Continuous Quality and Practice Improvement (CQPI) is a participative and project oriented learning experience at Children's Mercy Hospitals and Clinics that is designed to assist you in continuously improving the quality and productivity of:
- The care you provide patients
- Your work environments
- Your clinical teams
- Your careers
- The quality of your work life
In CQPI you will learn and apply a variety of analytical tools and techniques that are effective in continuously improving your practices. CQPI will assist you in better developing and maintaining your clinical and research skills so that you remain on the leading edge of your field.
Your continuous professional development and the quality of care you provide will remain linked throughout your careers. Thus, an important aspect of this course is one of continuous education. Consequently, we will develop a model or framework of how you can remain current on many aspects of your practice. In addition, our goal is to make it possible for you to increase not only the quality but quantity of the care you provide.
We are aware of the many time constraints that you face so we are obligated to make this course as effective and relevant as possible for you. We do, in the spirit of CQPI, solicit, welcome, and respect thoughtful suggestions for improvements to this course.
Nonetheless, once you are given adequate educational resources, the success of this class is predominantly your responsibility - a responsibility that includes learning, applying, and sharing your expertise with your colleagues at CMH. Thus, our purposes include learning from each other and placing ourselves in the continuous mode or habit of doing so for the remainder of our careers. One of the most important ways we learn is through discussions of concepts and techniques and the applications of these in your individual projects.

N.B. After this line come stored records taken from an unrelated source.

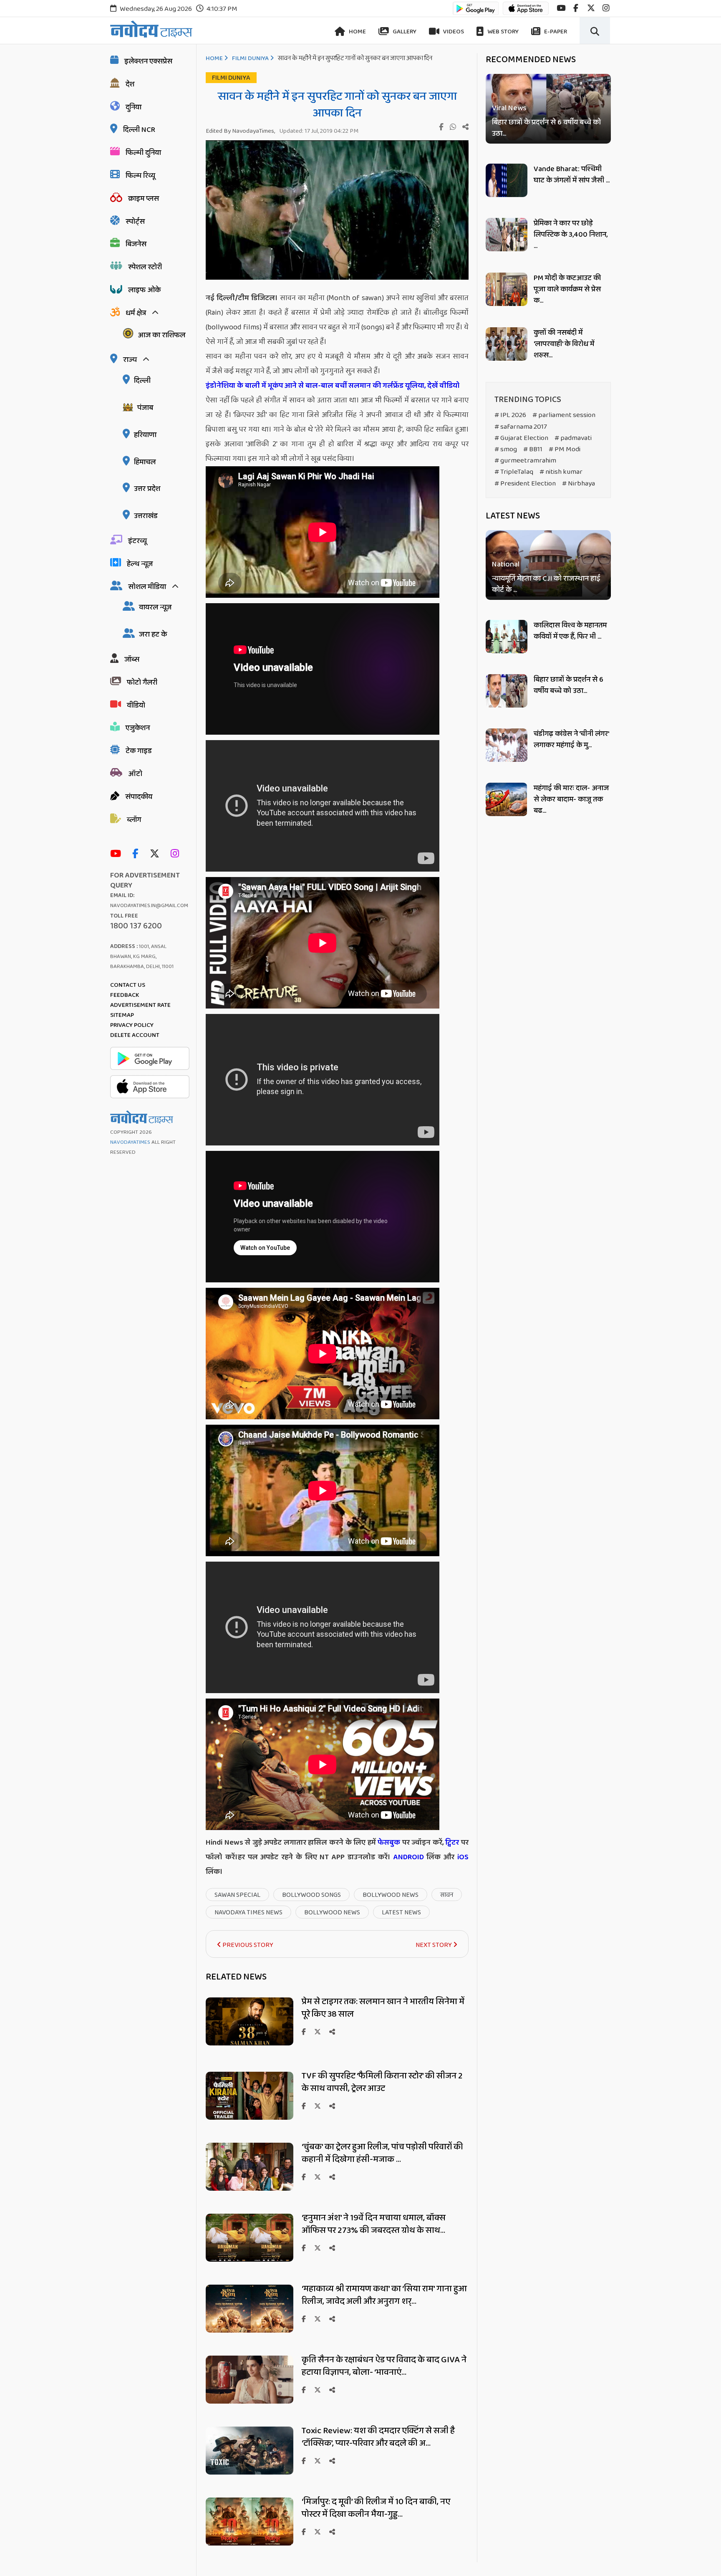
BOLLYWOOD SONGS (311, 1895)
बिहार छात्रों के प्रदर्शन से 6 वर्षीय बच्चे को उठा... (546, 128)
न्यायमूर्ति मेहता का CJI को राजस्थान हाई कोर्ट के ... (546, 585)
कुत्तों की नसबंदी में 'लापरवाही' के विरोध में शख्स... (564, 344)
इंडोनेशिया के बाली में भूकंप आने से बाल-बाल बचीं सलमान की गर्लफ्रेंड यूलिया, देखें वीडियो (333, 386)
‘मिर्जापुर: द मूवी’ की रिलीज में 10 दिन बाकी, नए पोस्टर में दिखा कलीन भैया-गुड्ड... (376, 2508)
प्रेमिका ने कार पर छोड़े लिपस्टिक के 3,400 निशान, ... (571, 234)
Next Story (434, 1945)
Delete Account (134, 1035)
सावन (446, 1895)
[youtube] (561, 8)
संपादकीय (138, 797)
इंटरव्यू (137, 541)
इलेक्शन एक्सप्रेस (148, 61)
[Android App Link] (476, 12)
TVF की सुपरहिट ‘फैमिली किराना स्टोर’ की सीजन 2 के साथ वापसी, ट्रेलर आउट (382, 2082)
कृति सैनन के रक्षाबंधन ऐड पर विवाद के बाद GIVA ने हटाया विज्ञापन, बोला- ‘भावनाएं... (384, 2366)
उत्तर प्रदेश (147, 489)
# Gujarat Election (521, 438)
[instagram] (606, 8)
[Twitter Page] (157, 854)
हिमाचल (145, 462)
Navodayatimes (130, 1142)
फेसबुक (389, 1842)
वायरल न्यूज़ (155, 607)
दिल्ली (142, 381)
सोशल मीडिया (147, 587)
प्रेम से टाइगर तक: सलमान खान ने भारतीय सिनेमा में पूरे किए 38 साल (383, 2008)
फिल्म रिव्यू (140, 176)
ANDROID (407, 1857)
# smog (505, 449)
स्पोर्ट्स (135, 222)
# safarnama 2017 (520, 426)
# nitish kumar (560, 472)
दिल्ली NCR (139, 130)
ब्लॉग (134, 820)
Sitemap (122, 1015)
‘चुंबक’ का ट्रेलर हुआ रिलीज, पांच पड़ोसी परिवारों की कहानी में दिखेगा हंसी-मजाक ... (382, 2153)
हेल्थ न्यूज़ (140, 564)
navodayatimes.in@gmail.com (149, 905)
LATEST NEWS (401, 1912)
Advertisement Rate (140, 1005)
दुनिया (133, 107)
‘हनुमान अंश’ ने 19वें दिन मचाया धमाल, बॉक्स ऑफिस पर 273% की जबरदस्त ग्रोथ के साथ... (374, 2224)
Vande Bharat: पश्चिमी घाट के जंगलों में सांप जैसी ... (572, 174)
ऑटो (135, 774)
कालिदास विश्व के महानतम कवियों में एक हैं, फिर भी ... (570, 630)
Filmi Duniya (250, 58)
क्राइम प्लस (143, 199)
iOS (461, 1857)
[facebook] (575, 8)
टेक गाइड (139, 751)
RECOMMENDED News (531, 59)
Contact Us (127, 985)
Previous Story (247, 1945)
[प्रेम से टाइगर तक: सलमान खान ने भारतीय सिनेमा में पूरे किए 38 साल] (249, 2043)
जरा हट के (153, 634)
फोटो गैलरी (142, 682)
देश (130, 84)
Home (357, 32)
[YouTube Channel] (117, 854)
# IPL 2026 (510, 415)
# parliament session (563, 415)
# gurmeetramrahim (525, 460)
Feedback (124, 995)
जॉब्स (131, 659)
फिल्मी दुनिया (143, 153)
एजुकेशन (138, 728)
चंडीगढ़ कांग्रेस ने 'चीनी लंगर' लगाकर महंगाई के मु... (571, 739)
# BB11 (532, 449)
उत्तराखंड (146, 516)
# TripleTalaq (513, 472)
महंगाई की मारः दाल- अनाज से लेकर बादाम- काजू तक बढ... (571, 799)
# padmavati (573, 438)
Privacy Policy (132, 1025)
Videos (453, 32)
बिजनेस (136, 244)
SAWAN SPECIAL (237, 1895)
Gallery (403, 32)
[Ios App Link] (526, 12)
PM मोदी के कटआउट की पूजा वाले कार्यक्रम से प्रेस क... (567, 289)
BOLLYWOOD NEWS (390, 1895)
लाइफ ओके (144, 290)
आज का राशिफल (161, 335)
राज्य (130, 360)
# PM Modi (564, 449)
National (505, 565)
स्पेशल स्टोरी (145, 267)
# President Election (525, 483)
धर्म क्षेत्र (136, 313)
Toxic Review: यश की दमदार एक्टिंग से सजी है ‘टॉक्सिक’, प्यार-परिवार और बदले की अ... (378, 2437)
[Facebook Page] (137, 854)
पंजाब (145, 408)
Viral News (509, 108)
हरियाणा (145, 435)
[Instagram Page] (177, 854)
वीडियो (136, 705)
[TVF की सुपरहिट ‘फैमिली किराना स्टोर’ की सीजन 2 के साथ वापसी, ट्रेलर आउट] (249, 2117)
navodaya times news (248, 1912)
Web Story (502, 32)
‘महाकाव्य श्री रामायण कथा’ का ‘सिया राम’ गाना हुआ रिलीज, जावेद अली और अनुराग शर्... (384, 2295)
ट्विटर (452, 1842)
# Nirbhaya (578, 483)
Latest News (513, 515)
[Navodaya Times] (151, 29)
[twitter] (591, 8)
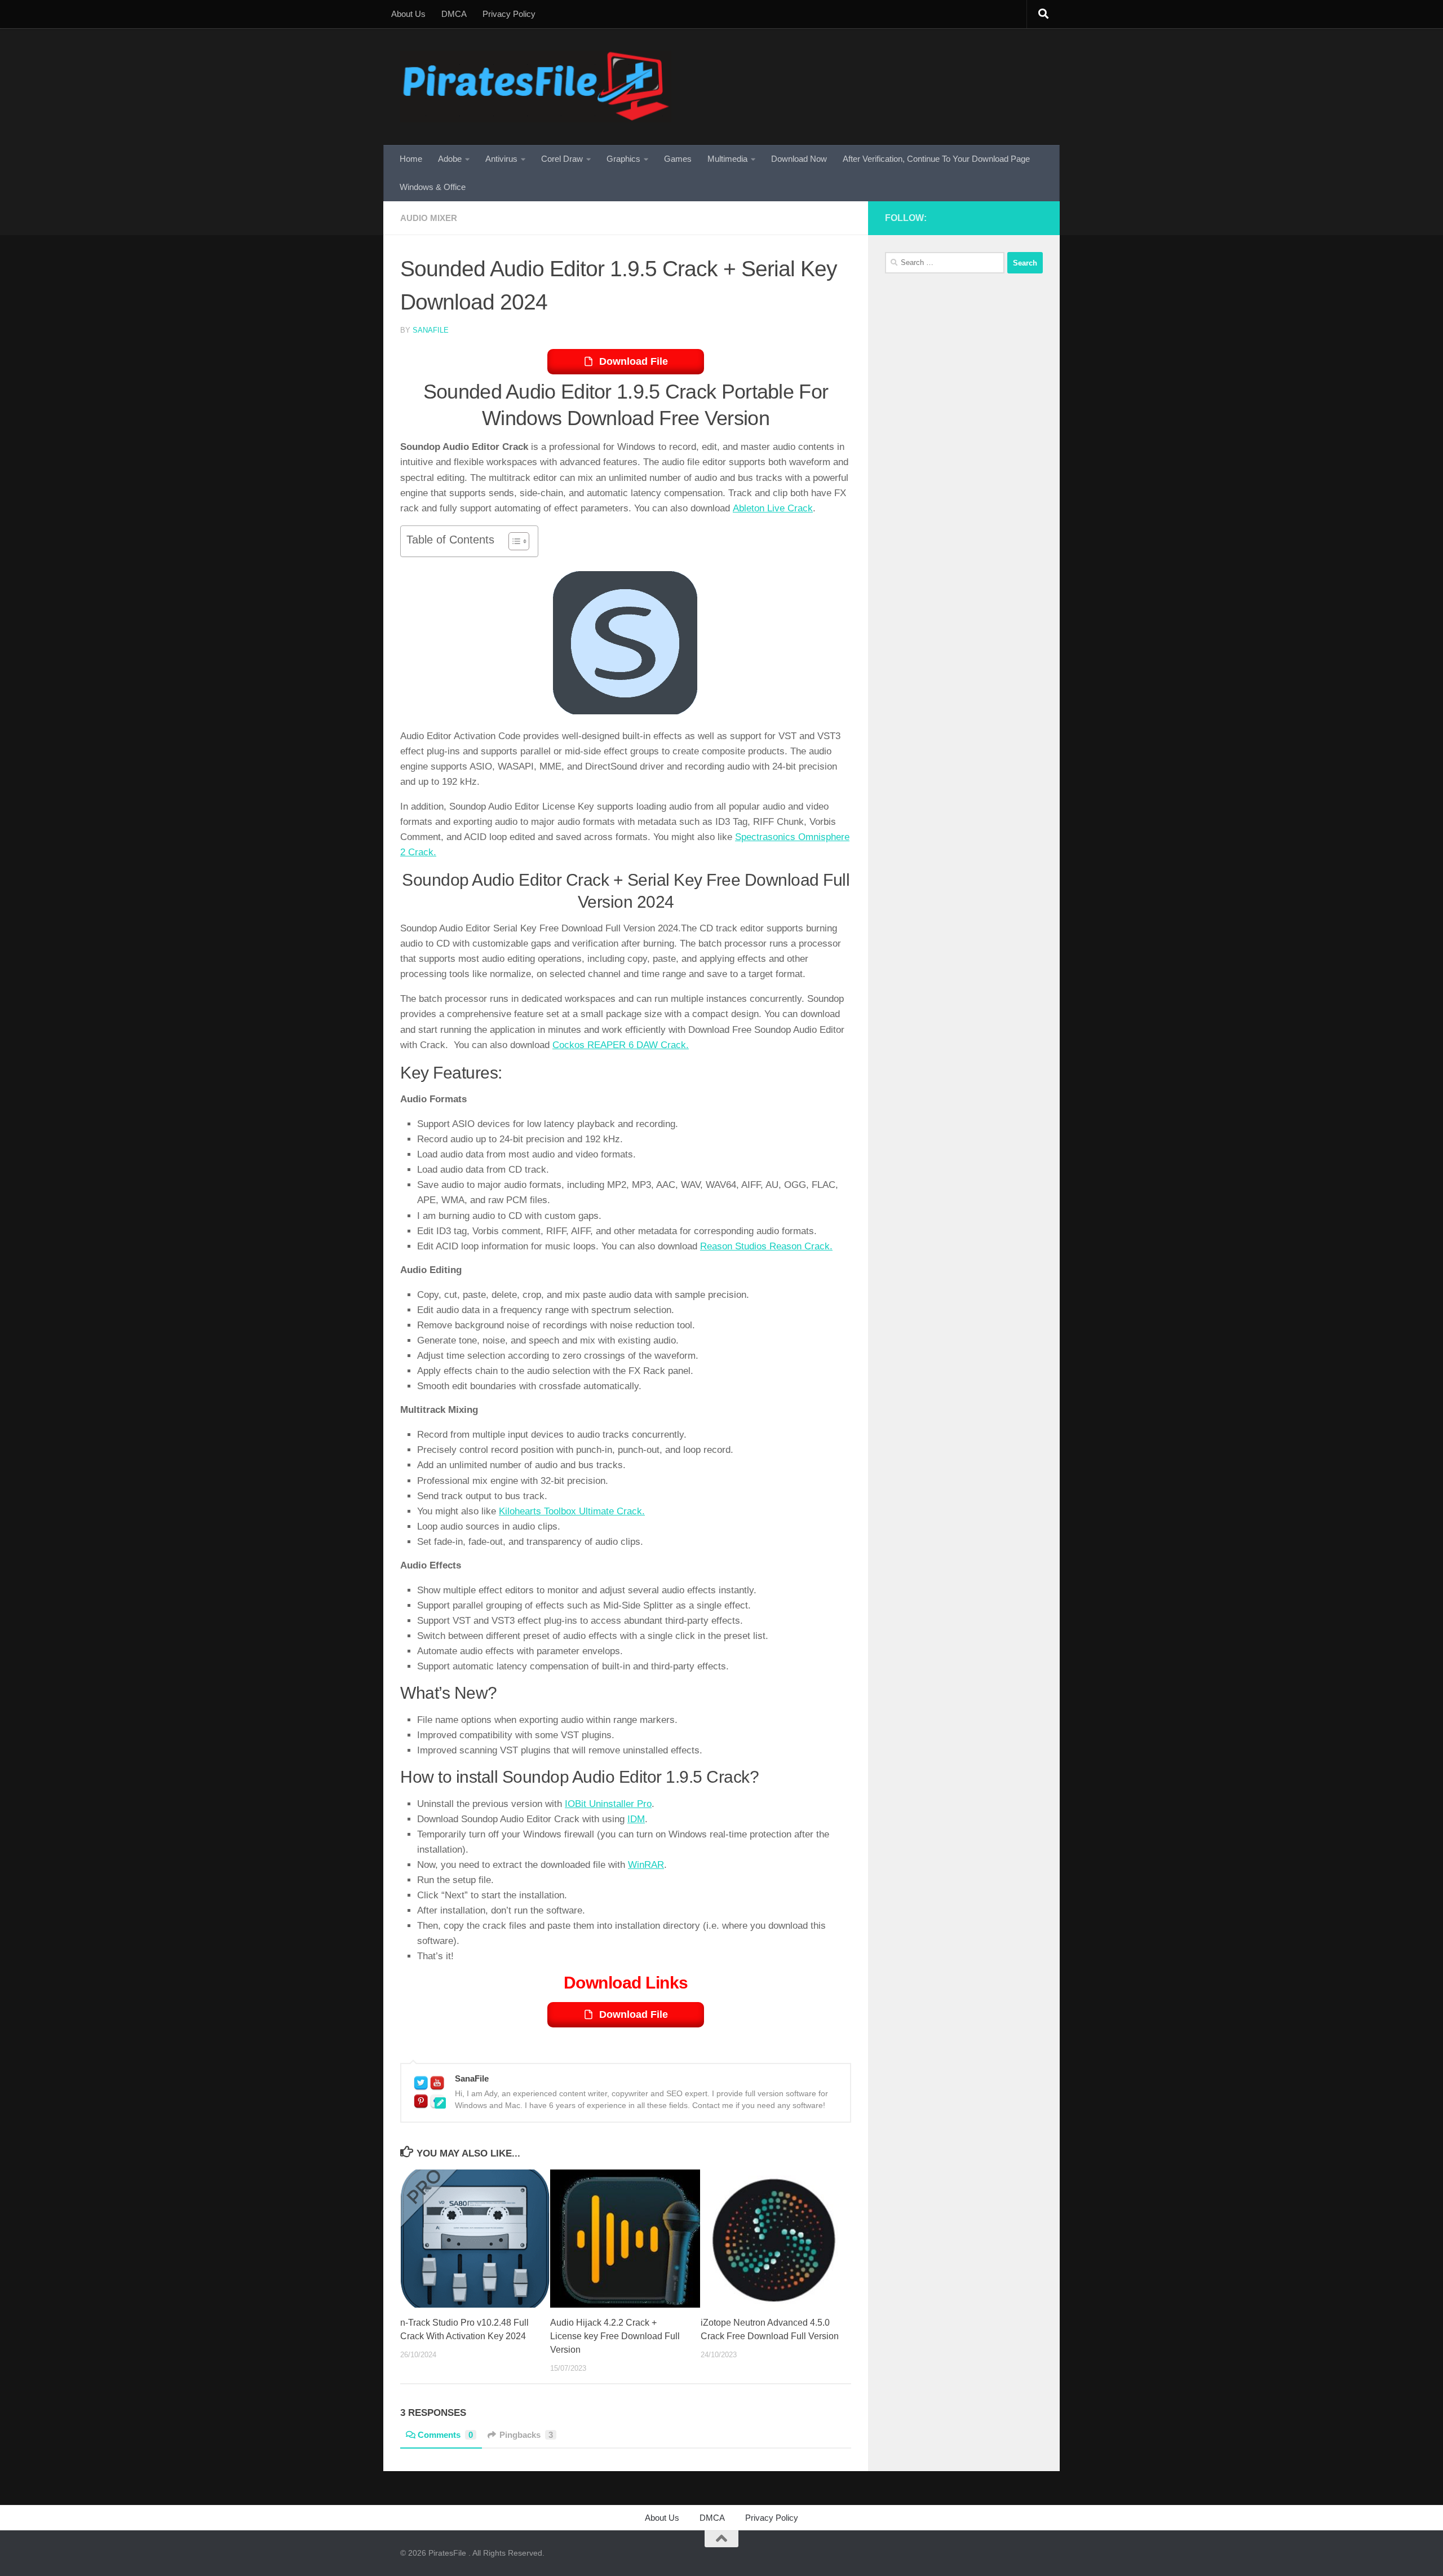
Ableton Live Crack (773, 508)
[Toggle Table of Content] (513, 541)
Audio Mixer (428, 218)
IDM (636, 1819)
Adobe (450, 159)
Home (411, 159)
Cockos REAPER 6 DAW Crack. (620, 1045)
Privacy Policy (509, 14)
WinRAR (646, 1864)
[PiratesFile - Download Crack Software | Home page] (535, 86)
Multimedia (727, 159)
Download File (633, 361)
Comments (445, 2435)
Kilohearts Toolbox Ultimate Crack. (572, 1511)
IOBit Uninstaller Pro (608, 1804)
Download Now (799, 159)
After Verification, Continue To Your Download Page (936, 159)
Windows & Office (433, 187)
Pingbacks (526, 2435)
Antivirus (501, 159)
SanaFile (431, 330)
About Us (408, 14)
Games (678, 159)
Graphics (623, 159)
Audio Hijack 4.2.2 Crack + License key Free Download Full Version (615, 2336)
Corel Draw (562, 159)
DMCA (454, 14)
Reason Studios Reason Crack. (766, 1246)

In the first year of this class you will be required to attend a majority of nine lectures and complete one mandatory quality-improvement project (which will be selected by you and your fellowship program director). The nature of this class is such that we benefit greatly from having more than one faculty leading classes. The lecture topics are given below.
To better understand the several purposes of this class consider the accreditation statement of the ACGME:
In addition to knowledge content, it is critical that fellows demonstrate their ability to use technology to access scientific evidence, interpret the evidence they uncover and then apply it to the care of their patients. The program must document that a fellow is able to perform these skills and that the faculty have a structured way of teaching and evaluating such skill.
Having the fellows present at Journal Club or complete a critically-appraised topic are examples of ideal ways of teaching and assessing skills. Necessary components include faculty guidance, criteria for demonstrating competence that are transparent to both fellows and faculty and documented achievement of competence using the established criteria.
The program must also document that fellows acquire the skills needed to analyze and improve the quality of their practice. Each fellow should engage in a quality-improvement project/activity under the guidance of the faculty.
The Plan-Do-Study-Act (PDSA) cycle, as described by Berwick, which can be completed in a minimum of two-week cycles, provides a practical method for engaging fellows in this process. This requirement may also be met through fellow membership on a QI Committee. In this case there must be evidence of the fellow's active participation in the planning, implementation and analysis of an intervention on a practice outcome.
Programs must provide skilled teachers as role models who demonstrate the value of teaching students, residents, patients and families. Structured learning activities that address teaching skills should be incorporated into the curriculum. Fellows should have opportunities to practice these skills and in turn be evaluated in so doing so that feedback can be used to bring about ongoing improvement.
- Demonstrate their ability to use technology to access scientific evidence, interpret the evidence they uncover and then apply it to the care of their patients.
- Acquire the skills needed to analyze and improve the quality of their practice.
- Engage in a quality-improvement project/activity under the guidance of the faculty using the Plan-Do-Study-Act (PDSA) cycle, as described by Berwick.
- Understand the strategic role that quality and practice improvement have in achieving clinical and career success (i.e., effectiveness and efficiency).
- Learn how to continuously apply several important quality methods, models, and systems to improve the efficacy of their patient-centered care and professional lives.
- Be able to manage different strategic and tactical approaches to improving patient-centered clinical care that has safety, effectiveness, timeliness, efficiency and equity for every person, every time.
- Refine and apply CQPI and PDSA methodologies through projects of their choosing.
- Eight-week cycle: August 6 from 3:00-4:00 p.m. and August 13, 20, 27, and September 3, 10, 17, and 24, 2013 from 3:30-4:30 p.m. in the Housestaff Classroom
- Complete a formal Quality Improvement Education Program
- Demonstrate a firm understanding of Quality Improvement and Quality Improvement Tools.